_Check your understanding:_
• a. Quote the mavrilimumab study text between "Objectives Despite the" and "rate (week 24).", inclusive.
• b. List every abbreviation that the mavrilimumab study text defines in parentheses, each with its full form.

_Page text:_
:::::
Objectives Despite the therapeutic value of current rheumatoid arthritis (RA) treatments, agents with alternative modes of action are required. Mavrilimumab, a fully human monoclonal antibody targeting the granulocyte–macrophage colony-stimulating factor receptor-α, was evaluated in patients with moderate-to-severe RA.

Methods In a phase IIb study (NCT01706926), patients with inadequate response to ≥1 synthetic disease-modifying antirheumatic drug(s), Disease Activity Score 28 (DAS28)−C reactive protein (CRP)/erythrocyte sedimentation rate ≥3.2, ≥4 swollen joints despite methotrexate (MTX) were randomised 1:1:1:1 to subcutaneous mavrilimumab (150, 100, 30 mg), or placebo every other week (eow), plus MTX for 24 weeks. Coprimary outcomes were DAS28−CRP change from baseline to week 12 and American College of Rheumatology (ACR) 20 response rate (week 24).
:::::
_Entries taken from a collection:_
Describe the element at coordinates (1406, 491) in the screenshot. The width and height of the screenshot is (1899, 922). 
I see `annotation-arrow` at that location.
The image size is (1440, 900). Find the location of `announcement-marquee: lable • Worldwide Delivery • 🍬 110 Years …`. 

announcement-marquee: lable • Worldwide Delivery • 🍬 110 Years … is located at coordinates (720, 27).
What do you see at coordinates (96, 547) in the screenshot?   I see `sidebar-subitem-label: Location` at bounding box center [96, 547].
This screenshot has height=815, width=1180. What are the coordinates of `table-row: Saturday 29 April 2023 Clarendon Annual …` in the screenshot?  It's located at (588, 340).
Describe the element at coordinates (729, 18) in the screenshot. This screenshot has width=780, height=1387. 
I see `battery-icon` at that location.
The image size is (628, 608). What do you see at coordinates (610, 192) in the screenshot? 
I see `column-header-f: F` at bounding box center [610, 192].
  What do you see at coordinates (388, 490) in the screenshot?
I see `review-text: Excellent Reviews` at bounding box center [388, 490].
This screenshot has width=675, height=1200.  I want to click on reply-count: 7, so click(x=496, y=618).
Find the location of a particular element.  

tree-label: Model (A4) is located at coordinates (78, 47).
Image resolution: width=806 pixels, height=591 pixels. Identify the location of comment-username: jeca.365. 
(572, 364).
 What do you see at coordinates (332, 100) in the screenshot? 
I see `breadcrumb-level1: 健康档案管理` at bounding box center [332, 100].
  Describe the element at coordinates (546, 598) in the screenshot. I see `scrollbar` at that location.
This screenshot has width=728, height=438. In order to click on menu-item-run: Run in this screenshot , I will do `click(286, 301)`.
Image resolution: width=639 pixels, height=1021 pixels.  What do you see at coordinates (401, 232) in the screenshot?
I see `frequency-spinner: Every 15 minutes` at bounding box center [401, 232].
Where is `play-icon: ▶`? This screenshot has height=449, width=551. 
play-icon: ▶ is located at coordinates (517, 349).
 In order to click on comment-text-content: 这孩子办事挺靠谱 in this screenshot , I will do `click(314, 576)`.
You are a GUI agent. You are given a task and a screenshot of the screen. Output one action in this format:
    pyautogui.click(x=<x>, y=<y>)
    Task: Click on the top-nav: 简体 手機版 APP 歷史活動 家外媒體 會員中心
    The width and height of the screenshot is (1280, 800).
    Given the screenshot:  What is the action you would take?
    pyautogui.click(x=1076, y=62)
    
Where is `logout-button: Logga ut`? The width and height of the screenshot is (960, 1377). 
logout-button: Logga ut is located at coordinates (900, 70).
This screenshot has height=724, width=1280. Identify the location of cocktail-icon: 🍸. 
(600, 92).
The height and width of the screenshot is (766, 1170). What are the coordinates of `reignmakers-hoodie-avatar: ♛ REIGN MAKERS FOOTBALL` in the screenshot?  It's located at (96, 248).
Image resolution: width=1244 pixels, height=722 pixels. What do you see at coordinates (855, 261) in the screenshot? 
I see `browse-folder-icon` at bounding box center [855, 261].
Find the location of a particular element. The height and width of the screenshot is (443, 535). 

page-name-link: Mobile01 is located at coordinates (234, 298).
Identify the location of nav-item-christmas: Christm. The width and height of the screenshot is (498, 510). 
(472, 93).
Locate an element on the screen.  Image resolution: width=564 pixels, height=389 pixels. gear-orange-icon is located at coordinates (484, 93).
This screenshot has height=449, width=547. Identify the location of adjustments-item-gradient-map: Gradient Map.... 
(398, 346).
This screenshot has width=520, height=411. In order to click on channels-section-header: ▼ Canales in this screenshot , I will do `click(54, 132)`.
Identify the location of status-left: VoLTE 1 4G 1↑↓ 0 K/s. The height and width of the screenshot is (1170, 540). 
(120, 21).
:::::
_Answers for the exercise:_
• a.
Objectives Despite the therapeutic value of current rheumatoid arthritis (RA) treatments, agents with alternative modes of action are required. Mavrilimumab, a fully human monoclonal antibody targeting the granulocyte–macrophage colony-stimulating factor receptor-α, was evaluated in patients with moderate-to-severe RA.

Methods In a phase IIb study (NCT01706926), patients with inadequate response to ≥1 synthetic disease-modifying antirheumatic drug(s), Disease Activity Score 28 (DAS28)−C reactive protein (CRP)/erythrocyte sedimentation rate ≥3.2, ≥4 swollen joints despite methotrexate (MTX) were randomised 1:1:1:1 to subcutaneous mavrilimumab (150, 100, 30 mg), or placebo every other week (eow), plus MTX for 24 weeks. Coprimary outcomes were DAS28−CRP change from baseline to week 12 and American College of Rheumatology (ACR) 20 response rate (week 24).

• b.
RA: rheumatoid arthritis
DAS28: Disease Activity Score 28
CRP: C reactive protein
MTX: methotrexate
eow: every other week
ACR: American College of Rheumatology